» **Text segment**
Let's Talk About...Discrimination | Not in Our Town

Let's Talk About...Discrimination


Muncie, IN: An overweight young woman kicked out of a choir group for her physical appearance; a gay man and a lesbian woman telling their stories of parental rejection; a Korean- American teenager's memories of being stereotyped—these are a few of the powerful real-life stories presented in a recent Ball State University student production.
 "Let's Talk About...Discrimination," produced by students Chelsey Everheart and Dominic Schiferl, was inspired by a class assignment to use communication as a tool for social change. The two approached fellow students, asking them to share their personal experiences with discrimination. Schiferl created a link to Live Journal where people could submit poems or narratives while staying completely anonymous.
Dozens of narratives poured in. Schiferl was particularly moved by a gay student’s story of being beaten up at a local bar. "I couldn't believe something like that actually happened, so close by...that's a bar I've been to, that a lot of students hang out at," says Schiferl. "That's what makes these anonymous stories even more compelling- that most of them are local."

» **Data entries**
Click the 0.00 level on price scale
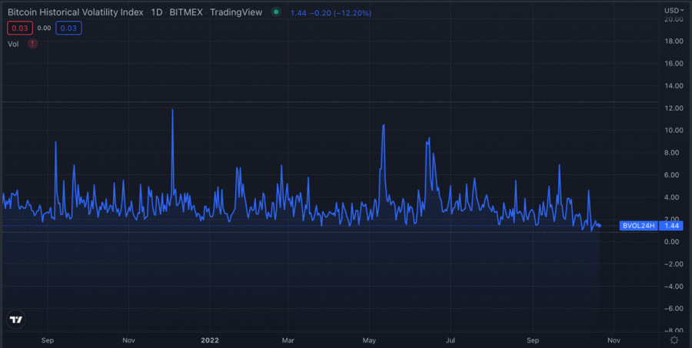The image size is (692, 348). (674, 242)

...

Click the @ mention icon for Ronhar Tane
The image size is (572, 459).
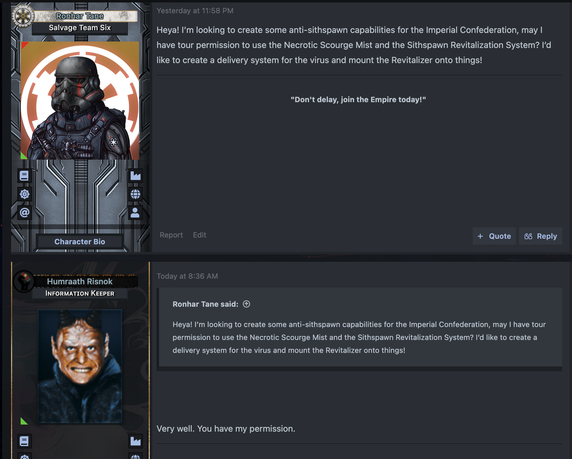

» **Problem to solve**
Rewrite the passage of the article on the student discrimination production, beginning at the words "Let's Talk About...Discrimination |" and stopping after "staying completely anonymous.", and replace "narratives" with "accounts".

» **Answer to the exercise**
Let's Talk About...Discrimination | Not in Our Town

Let's Talk About...Discrimination


Muncie, IN: An overweight young woman kicked out of a choir group for her physical appearance; a gay man and a lesbian woman telling their stories of parental rejection; a Korean- American teenager's memories of being stereotyped—these are a few of the powerful real-life stories presented in a recent Ball State University student production.
 "Let's Talk About...Discrimination," produced by students Chelsey Everheart and Dominic Schiferl, was inspired by a class assignment to use communication as a tool for social change. The two approached fellow students, asking them to share their personal experiences with discrimination. Schiferl created a link to Live Journal where people could submit poems or accounts while staying completely anonymous.